Japón vive una jornada crítica y de tensión máxima. A tan solo unas horas del devastador terremoto de magnitud 7.6 que golpeó la costa occidental del país, un nuevo sismo de magnitud 6.3 acaba de registrarse en la costa este de Honshu, aumentando el temor por posibles réplicas mayores, daños acumulados y riesgos secundarios como deslizamientos, incendios y afectaciones a infraestructura vital.
El movimiento ocurrió el 8 de diciembre de 2025 a las 21:52 UTC, con una profundidad superficial de apenas 34 km, característica que puede hacer que el temblor se sienta con más fuerza en superficie, incluso en zonas alejadas del epicentro. Este escenario mantiene en alerta a miles de residentes, autoridades y equipos de emergencia, que ya operaban bajo extrema presión tras el sismo principal.
La cadena sísmica ha levantado nuevas preocupaciones sobre la estabilidad de líneas eléctricas, redes de transporte, edificios antiguos y, especialmente, plantas nucleares, que históricamente han sido puntos críticos en eventos sísmicos de gran magnitud en Japón. Aunque no se ha informado de fallas graves en estas instalaciones, la vigilancia es constante y el nivel de alerta continúa elevado.
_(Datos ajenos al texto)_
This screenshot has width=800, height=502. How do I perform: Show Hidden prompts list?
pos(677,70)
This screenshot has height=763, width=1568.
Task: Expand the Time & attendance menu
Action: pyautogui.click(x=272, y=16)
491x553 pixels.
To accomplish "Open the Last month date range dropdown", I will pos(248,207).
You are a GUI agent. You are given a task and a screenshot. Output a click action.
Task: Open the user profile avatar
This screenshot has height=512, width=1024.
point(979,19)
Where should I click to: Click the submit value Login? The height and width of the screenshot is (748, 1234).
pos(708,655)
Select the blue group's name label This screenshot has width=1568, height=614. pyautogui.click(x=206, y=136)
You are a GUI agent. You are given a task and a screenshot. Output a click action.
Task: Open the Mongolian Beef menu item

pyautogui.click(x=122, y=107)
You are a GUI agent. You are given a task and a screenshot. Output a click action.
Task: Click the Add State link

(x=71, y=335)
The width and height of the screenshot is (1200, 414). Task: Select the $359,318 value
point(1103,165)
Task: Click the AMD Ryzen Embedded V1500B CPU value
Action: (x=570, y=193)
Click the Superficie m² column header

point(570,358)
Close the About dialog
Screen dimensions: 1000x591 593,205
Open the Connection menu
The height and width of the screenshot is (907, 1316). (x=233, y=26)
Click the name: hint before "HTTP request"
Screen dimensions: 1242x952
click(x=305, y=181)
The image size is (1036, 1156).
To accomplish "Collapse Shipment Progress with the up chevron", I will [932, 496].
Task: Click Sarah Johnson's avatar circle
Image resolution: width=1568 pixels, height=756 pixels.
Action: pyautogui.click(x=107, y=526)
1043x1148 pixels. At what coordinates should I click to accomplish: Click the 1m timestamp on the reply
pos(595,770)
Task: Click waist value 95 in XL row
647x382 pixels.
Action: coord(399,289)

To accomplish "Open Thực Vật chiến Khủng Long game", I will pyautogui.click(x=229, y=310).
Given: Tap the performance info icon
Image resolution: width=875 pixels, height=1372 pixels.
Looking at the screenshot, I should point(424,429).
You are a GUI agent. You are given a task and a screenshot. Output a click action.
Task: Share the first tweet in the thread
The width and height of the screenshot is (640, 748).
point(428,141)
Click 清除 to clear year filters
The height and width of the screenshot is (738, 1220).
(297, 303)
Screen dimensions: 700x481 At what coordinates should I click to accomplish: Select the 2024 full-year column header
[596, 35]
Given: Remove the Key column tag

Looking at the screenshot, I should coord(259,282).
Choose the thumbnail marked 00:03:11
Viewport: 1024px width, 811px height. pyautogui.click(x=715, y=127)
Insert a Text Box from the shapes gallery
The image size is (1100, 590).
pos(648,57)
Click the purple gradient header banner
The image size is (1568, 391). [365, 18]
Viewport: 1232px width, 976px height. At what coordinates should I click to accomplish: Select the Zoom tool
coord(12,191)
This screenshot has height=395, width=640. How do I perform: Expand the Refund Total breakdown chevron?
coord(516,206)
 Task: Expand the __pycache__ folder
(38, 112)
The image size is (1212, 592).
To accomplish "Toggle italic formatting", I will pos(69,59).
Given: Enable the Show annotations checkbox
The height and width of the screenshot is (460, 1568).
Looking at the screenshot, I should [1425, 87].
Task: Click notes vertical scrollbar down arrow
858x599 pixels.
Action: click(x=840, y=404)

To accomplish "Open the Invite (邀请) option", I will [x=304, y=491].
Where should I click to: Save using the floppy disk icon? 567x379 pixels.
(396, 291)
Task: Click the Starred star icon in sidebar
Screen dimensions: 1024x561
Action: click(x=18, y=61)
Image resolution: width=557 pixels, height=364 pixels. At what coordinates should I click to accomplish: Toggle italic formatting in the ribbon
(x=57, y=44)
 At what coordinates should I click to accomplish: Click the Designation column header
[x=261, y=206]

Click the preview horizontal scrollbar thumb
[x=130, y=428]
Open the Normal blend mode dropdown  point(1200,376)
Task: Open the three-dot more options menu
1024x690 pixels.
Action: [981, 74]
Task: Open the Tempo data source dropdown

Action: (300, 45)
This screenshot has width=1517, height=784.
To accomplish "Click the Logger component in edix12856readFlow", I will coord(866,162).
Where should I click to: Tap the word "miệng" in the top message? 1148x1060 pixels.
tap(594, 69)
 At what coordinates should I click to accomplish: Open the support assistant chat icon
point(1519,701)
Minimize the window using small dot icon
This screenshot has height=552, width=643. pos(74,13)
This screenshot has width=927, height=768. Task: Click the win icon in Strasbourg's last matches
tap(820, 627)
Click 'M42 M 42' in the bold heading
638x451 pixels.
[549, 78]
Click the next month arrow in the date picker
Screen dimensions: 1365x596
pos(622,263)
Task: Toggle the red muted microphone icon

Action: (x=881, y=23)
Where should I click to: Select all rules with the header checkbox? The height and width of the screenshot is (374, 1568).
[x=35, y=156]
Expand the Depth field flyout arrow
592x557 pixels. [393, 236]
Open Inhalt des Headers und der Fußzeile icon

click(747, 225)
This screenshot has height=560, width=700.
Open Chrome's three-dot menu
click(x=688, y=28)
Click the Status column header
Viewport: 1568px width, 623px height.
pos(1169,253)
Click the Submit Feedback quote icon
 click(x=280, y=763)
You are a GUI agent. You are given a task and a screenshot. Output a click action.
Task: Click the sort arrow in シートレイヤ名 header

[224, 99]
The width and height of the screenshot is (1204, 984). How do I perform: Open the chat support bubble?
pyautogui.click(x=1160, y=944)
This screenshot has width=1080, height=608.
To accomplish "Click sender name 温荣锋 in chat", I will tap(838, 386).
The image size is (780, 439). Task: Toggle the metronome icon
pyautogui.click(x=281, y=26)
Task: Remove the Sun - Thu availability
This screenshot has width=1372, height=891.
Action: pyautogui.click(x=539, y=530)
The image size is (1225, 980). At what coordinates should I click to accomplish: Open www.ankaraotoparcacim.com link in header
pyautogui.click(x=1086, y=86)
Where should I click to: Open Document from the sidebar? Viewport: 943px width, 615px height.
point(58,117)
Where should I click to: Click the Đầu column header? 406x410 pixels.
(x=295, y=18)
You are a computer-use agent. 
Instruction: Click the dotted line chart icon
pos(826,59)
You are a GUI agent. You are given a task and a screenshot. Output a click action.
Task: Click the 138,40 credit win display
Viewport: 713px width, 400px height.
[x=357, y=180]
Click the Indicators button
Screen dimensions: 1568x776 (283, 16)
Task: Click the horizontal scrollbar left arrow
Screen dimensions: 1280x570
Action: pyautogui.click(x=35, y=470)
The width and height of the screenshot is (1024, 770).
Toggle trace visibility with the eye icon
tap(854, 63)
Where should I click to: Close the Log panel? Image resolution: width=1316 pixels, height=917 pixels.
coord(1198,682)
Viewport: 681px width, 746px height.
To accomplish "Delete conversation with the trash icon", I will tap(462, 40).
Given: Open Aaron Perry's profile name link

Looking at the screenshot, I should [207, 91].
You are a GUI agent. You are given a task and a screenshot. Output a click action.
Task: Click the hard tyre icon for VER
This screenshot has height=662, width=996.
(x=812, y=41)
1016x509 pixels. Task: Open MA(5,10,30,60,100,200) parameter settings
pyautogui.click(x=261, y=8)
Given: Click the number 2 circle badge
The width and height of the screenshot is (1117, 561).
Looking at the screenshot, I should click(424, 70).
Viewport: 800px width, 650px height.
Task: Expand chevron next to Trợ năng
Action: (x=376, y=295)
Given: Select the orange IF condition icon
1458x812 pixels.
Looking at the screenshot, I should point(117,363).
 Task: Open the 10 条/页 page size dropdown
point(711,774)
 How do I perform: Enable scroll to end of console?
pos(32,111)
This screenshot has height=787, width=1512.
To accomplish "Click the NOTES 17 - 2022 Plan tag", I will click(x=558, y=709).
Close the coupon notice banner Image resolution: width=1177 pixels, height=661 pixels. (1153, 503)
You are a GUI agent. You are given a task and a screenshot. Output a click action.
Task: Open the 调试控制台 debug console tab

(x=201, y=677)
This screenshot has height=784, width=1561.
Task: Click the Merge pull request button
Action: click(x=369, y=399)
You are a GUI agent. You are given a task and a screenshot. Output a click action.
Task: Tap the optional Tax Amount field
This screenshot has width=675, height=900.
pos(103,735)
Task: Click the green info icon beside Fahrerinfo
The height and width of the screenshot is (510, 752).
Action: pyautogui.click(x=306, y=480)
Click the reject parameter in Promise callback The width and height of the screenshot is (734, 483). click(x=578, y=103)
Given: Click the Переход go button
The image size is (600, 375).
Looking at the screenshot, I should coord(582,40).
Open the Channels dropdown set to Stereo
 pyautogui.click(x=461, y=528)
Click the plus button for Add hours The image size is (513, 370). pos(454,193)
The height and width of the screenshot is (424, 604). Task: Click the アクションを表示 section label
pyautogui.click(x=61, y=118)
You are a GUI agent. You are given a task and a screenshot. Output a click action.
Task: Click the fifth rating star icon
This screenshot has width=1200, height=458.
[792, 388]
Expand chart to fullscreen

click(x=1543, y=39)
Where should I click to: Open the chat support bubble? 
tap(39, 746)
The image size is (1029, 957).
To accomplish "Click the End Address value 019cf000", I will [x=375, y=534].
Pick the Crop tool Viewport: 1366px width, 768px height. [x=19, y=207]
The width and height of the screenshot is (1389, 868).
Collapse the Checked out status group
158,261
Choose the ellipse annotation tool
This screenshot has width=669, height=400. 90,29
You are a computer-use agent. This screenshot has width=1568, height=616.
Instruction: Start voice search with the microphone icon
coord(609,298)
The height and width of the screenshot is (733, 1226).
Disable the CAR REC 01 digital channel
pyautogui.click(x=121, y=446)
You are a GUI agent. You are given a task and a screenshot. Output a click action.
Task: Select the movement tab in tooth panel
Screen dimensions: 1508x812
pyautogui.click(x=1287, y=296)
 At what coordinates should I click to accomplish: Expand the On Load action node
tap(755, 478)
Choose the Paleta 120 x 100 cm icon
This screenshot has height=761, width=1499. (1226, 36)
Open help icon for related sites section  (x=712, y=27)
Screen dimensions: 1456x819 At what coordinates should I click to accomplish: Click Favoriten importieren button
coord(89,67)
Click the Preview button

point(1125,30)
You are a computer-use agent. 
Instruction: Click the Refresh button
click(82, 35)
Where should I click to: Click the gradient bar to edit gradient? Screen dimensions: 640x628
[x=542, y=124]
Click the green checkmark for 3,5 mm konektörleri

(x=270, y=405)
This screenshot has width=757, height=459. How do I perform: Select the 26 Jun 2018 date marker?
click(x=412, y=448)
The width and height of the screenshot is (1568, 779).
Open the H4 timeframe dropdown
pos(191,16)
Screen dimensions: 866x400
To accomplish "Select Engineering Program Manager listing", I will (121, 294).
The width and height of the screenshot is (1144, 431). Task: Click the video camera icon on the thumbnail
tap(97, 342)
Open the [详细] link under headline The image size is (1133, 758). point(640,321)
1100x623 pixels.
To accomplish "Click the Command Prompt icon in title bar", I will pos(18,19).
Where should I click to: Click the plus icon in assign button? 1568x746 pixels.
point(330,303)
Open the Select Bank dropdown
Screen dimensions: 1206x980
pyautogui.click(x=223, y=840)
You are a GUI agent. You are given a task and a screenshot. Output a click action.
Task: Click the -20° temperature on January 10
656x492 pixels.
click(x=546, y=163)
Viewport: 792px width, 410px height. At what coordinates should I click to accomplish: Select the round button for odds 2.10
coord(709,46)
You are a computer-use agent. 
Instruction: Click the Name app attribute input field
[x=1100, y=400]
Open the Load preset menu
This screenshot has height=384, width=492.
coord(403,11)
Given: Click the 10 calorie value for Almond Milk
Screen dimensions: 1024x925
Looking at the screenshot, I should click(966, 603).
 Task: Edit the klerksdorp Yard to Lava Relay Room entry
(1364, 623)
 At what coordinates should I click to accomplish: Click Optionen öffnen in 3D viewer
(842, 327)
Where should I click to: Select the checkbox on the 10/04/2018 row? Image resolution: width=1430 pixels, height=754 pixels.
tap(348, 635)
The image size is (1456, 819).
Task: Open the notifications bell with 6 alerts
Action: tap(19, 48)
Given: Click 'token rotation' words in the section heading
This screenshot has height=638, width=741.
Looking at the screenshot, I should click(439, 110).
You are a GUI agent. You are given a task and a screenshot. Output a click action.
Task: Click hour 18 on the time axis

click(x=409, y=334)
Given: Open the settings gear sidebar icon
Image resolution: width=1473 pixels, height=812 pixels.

Los especialistas advierten que tras un terremoto tan poderoso como el de 7.6, las réplicas pueden durar días o incluso semanas, y algunas podrían superar la magnitud 6.0, como la registrada hoy, lo que mantiene al país en una situación altamente volátil. Las autoridades japonesas insisten en seguir los protocolos de seguridad, evitar desplazamientos innecesarios y mantenerse atentos a los comunicados oficiales, ya que el panorama sísmico sigue activo y puede empeorar en cualquier momento.